- [QUESTIONS TO ANSWER]
(A) Reproduce the COPD Foundation statement below word for word, between "Statement From President" and "treatment for COPD.", inclusive.
(B) Using the COPD Foundation statement below, answer these questions:
(i) What drug is the NDA for?
(ii) How much does COPD cost the U.S. healthcare system each year?
(iii) How often does a person die of COPD?
(C) Carry on the COPD Foundation statement below, picking up after its final sentence.

- [QUOTED PASSAGE]

──────

Statement From President John W. Walsh on FDA Pulmonary-Allergy Drugs Advisory Committee Meeting
On behalf of the COPD Foundation, a not-for-profit organization representing the millions of Americans affected by COPD, I am pleased to present comments and express our appreciation for your consideration of this NDA for indacaterol maleate—a once-a-day maintenance treatment for COPD.
This past December, the CDC announced that COPD is now been elevated to the third leading cause of death in the United States. There are 12 million Americans currently diagnosed with COPD but the National Heart, Lung and Blood Institute estimates that another 12 million are affected but undiagnosed. COPD costs the U.S. healthcare system over $50 billion annually. In addition, COPD is the only major chronic disease increasing in mortality. A person dies of COPD every 4 minutes!

──────

- [DATA EXTRACT]
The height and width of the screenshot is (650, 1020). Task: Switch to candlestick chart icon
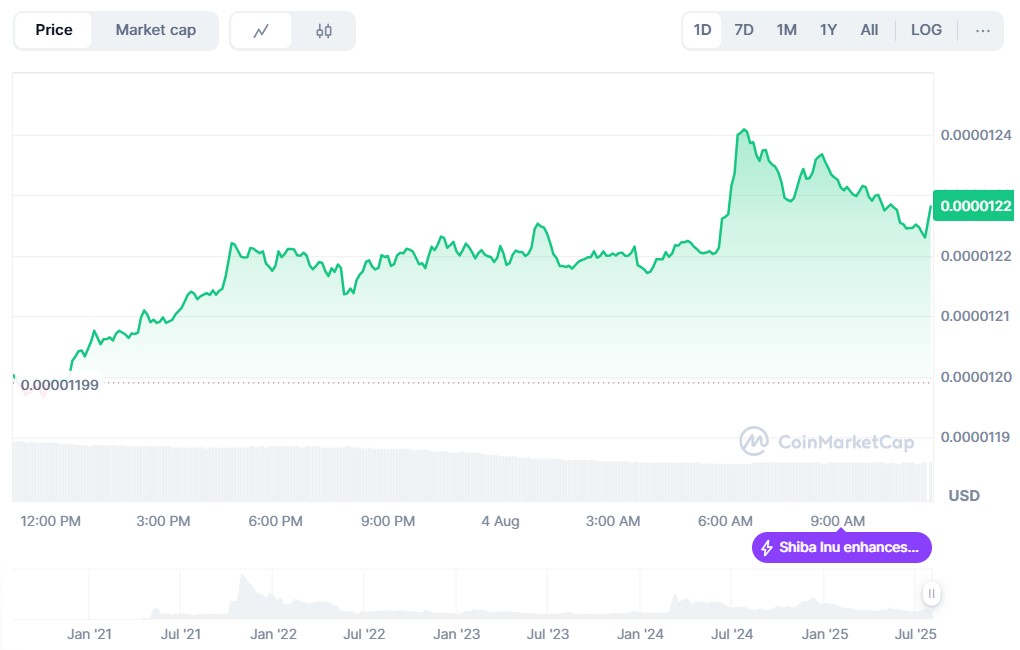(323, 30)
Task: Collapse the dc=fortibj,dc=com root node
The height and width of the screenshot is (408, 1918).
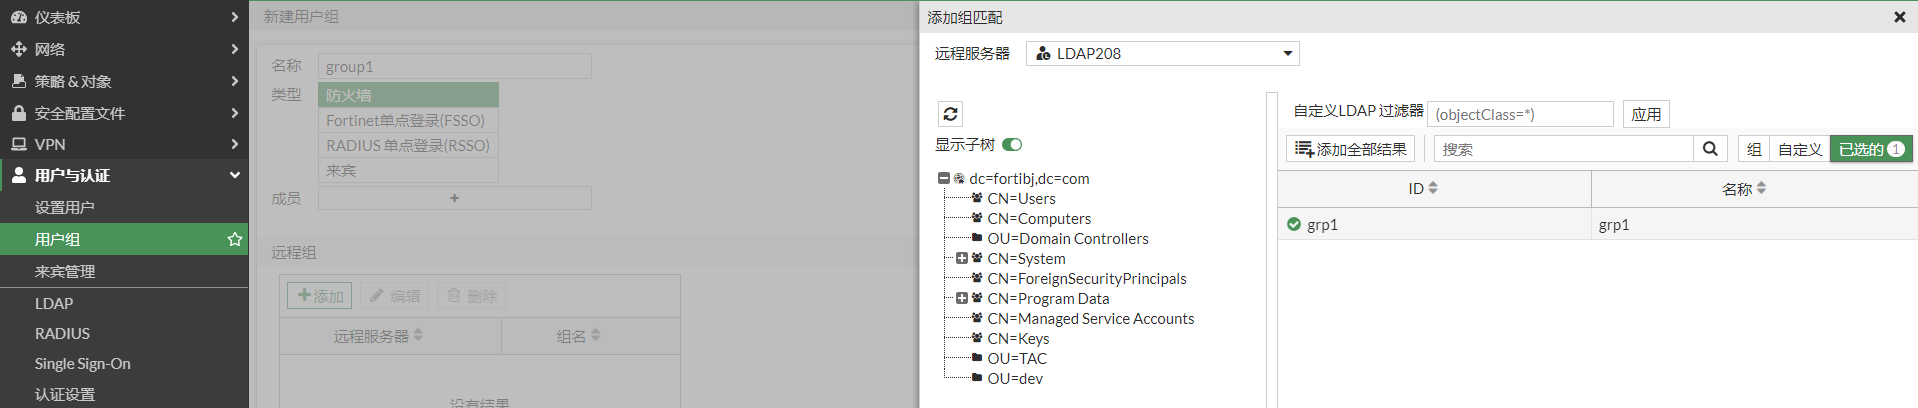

──────

- [RESULTS FOR EACH TASK]
(A)
Statement From President John W. Walsh on FDA Pulmonary-Allergy Drugs Advisory Committee Meeting
On behalf of the COPD Foundation, a not-for-profit organization representing the millions of Americans affected by COPD, I am pleased to present comments and express our appreciation for your consideration of this NDA for indacaterol maleate—a once-a-day maintenance treatment for COPD.

(B)
(i) Indacaterol maleate, a once-a-day maintenance treatment for COPD.
(ii) Over $50 billion.
(iii) Every 4 minutes.

(C)
We applaud the FDA for its efforts in accelerating the approval of new therapies for COPD. However, we would all agree that it is unacceptable that the COPD Community only has a handful of approved therapies available for such a large number of affected individuals. As someone diagnosed with Alpha-1-related genetic COPD since 1989, I understand the patient’s needs. With our physicians’ guidance, we want to have choice and access to the best possible combination of therapies.
Treatment guidelines recommend that individuals with moderate or more severe COPD begin treatment with one or more long-acting bronchodilators for their maintenance therapy. Currently available LABAs are administered twice daily or nebulized. As we all know, adherence is a great challenge for people dealing with several chronic conditions so we have to make it as simple as possible. Reducing the number of times and simplifying the process of taking medications would improve adherence among members of our community.
The advantages of having a once-a-day LABA available to increase compliance and improve adherence cannot be overstated. In addition, having a choice on what LABA to use or the ability to combine therapies, gives our physicians the option to adjust our treatment regimen to better fit our needs and improve outcomes. For example, the possibility of combining a once-a-day LABA with a once-a-day LAMA (like tiotropium) may help a countless number of individuals living with advanced COPD and could reduce the need to use medications such as inhaled corticosteroids.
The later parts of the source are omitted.